EXTRACTED ENTRIES:
+ + + +

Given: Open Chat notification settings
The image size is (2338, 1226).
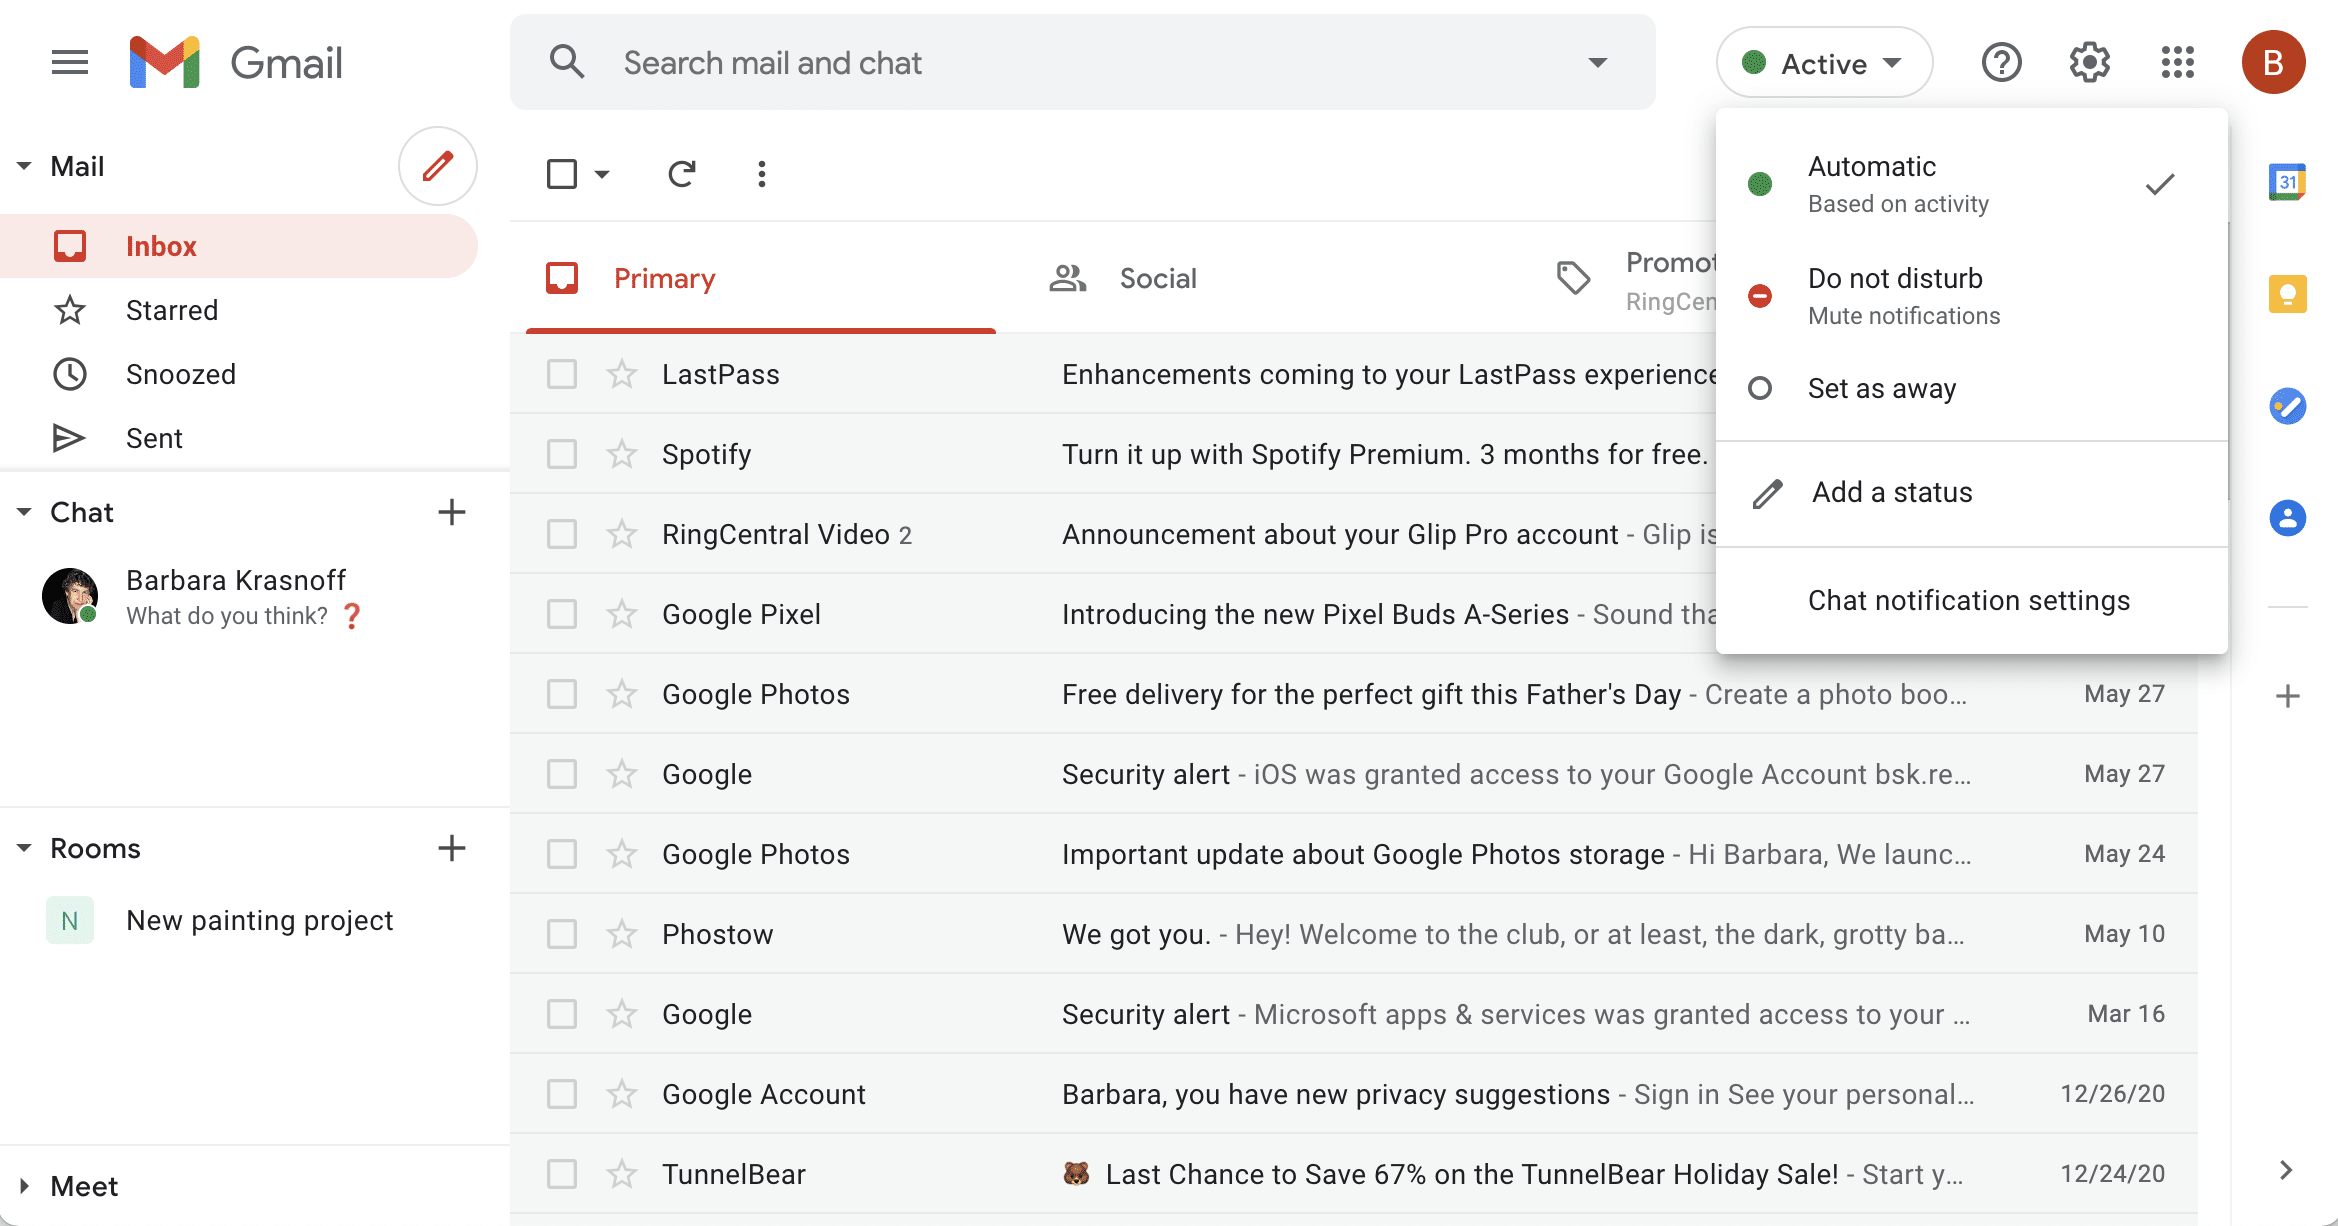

+ + + +

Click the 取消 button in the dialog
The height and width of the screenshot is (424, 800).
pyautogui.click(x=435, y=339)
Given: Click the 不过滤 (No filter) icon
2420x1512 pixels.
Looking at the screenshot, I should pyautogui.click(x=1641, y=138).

+ + + +

AIM: Echo the lines from the one containing "Click the 取消 button in the dialog" through the one containing "Looking at the", both included.

RESULT OF THE TASK:
Click the 取消 button in the dialog
The height and width of the screenshot is (424, 800).
pyautogui.click(x=435, y=339)
Given: Click the 不过滤 (No filter) icon
2420x1512 pixels.
Looking at the screenshot, I should pyautogui.click(x=1641, y=138).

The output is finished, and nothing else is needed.